ABUJA, Nigeria — A political pressure group has strongly defended President Bola Tinubu’s borrowing strategy, dismissing recent critical comments by former Vice President Atiku Abubakar as mischievous and short-sighted.

The Democratic Front (TDF) issued a statement on Thursday, co-signed by its Chairman, Danjuma Muhammad, and Secretary, Wale Adedayo. The group argued that the prominent opposition leader is using narrow metrics to attack federal loans that are strictly tied to vital national infrastructure projects.

The group maintained that borrowing remains an absolute necessity to rescue the country from a long-running productivity crisis, which they blame for Nigeria’s high unemployment and poverty rates.

The Scale of the Deficit

The TDF backed its defence by citing an empirical debt profile review by the Independent Media and Policy Initiative (IMPI). The analysis indicates that Nigeria must spend a minimum of $14.2bn (£11.1bn) annually for a decade to bridge its massive infrastructure gap.

The group questioned the realism of the opposition’s stance, asking where critics expected the government to raise such significant funds without imposing aggressive tax increases on everyday citizens.

Unlike previous administrations, the TDF noted that the current external loans are explicitly ring-fenced for high-impact capital projects, including:

  • The Super Highways: The Lagos-Calabar Coastal Highway and the Sokoto-Badagry Super Highway.
  • Urban Rail Networks: Phase 1A of the Lagos Green Line, the Kano State Metro City Rail, and the Kaduna State Light Rail System.

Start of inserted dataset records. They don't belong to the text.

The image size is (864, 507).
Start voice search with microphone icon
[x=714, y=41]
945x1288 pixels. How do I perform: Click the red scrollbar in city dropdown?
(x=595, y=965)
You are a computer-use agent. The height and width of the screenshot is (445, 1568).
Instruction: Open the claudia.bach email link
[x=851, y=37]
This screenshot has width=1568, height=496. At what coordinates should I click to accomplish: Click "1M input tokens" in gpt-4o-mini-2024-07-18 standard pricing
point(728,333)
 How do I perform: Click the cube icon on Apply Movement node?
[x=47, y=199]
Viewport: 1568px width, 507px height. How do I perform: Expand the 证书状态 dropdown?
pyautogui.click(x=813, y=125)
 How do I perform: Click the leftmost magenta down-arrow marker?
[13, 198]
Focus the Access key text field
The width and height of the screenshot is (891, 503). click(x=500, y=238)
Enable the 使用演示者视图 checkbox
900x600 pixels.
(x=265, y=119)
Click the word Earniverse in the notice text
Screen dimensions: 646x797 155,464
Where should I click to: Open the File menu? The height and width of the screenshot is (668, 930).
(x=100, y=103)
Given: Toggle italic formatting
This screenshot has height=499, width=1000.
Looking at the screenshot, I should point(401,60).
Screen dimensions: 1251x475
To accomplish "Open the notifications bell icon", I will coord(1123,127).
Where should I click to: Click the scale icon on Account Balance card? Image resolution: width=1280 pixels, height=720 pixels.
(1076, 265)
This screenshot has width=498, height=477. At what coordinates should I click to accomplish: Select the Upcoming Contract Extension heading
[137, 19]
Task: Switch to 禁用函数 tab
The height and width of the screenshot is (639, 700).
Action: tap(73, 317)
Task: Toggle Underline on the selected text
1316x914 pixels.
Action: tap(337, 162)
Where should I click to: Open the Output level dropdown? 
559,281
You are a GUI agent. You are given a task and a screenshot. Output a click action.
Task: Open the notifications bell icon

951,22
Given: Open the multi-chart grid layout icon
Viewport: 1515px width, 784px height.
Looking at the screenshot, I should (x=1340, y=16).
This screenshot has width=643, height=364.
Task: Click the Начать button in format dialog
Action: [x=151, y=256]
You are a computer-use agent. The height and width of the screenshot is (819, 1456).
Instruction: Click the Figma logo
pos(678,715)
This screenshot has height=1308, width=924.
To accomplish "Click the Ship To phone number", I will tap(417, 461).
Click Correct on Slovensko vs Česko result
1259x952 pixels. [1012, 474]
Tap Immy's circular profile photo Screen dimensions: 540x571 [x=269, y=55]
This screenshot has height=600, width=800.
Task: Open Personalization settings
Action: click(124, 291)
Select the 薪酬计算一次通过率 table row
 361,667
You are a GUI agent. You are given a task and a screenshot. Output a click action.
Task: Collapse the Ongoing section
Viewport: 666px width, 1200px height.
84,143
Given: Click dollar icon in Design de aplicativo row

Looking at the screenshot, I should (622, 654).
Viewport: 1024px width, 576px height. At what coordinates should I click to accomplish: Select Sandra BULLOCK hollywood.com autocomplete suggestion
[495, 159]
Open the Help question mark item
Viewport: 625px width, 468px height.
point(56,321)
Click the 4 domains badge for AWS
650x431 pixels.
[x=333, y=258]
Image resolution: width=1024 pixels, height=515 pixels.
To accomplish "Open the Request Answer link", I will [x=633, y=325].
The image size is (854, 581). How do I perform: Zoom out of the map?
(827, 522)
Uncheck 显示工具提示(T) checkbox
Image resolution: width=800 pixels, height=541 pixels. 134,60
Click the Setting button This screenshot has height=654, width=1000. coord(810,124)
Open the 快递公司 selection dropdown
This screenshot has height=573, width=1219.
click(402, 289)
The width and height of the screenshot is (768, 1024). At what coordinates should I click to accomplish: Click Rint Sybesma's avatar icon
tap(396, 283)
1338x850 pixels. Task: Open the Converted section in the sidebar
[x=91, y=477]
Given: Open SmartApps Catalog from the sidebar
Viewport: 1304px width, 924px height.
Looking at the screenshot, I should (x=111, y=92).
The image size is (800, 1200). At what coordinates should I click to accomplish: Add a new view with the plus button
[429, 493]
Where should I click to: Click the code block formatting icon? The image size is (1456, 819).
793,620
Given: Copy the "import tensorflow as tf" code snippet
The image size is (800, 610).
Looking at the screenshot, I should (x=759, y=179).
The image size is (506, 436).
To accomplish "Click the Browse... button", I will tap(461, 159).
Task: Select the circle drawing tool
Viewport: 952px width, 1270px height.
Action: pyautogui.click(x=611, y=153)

The group asserted that these mega-projects will provide massive relief to internal revenues because they are structurally designed to pay back the loans through direct returns on investment.

A Clash of Fiscal Records

Turning its attention to Atiku’s own executive record, the TDF described the former Vice President’s criticisms as intellectually inconsistent given the performance of the administration he served from 1999 to 2007.

The group alleged that during Atiku’s tenure, the federal government spent a meagre average of $3.5bn annually on capital expenditure. The TDF pointed out that despite rising crude oil revenues during that era, the country suffered from a worsening infrastructure deficit, widespread power outages, and decaying road networks.

“We wonder how the former Vice President found the spine to condemn President Tinubu for embarking on the courageous and commendable route to reducing Nigeria’s infrastructural deficit with foreign loans,” the statement read.

A Record Spender on Infrastructure

The pro-government group also highlighted findings from IMPI’s latest policy document, which claims that the Tinubu administration is the biggest investor in public infrastructure in the past 25 years.

According to the cited data, no federal government since the return to democracy in 1999 has allocated up to $8bn annually for infrastructure development until the current administration’s recent fiscal expansions. The TDF reinforced the argument that savings derived from the fuel subsidy removal are simply mathematically insufficient to fund the country’s vast developmental needs simultaneously.

Dismissing the former Vice President’s criticisms as political frustration driven by the current administration’s economic reforms, the TDF urged the electorate to ignore the rhetoric, reminding voters of past controversial fiscal decisions, including the multi-billion dollar Paris Club debt relief payouts.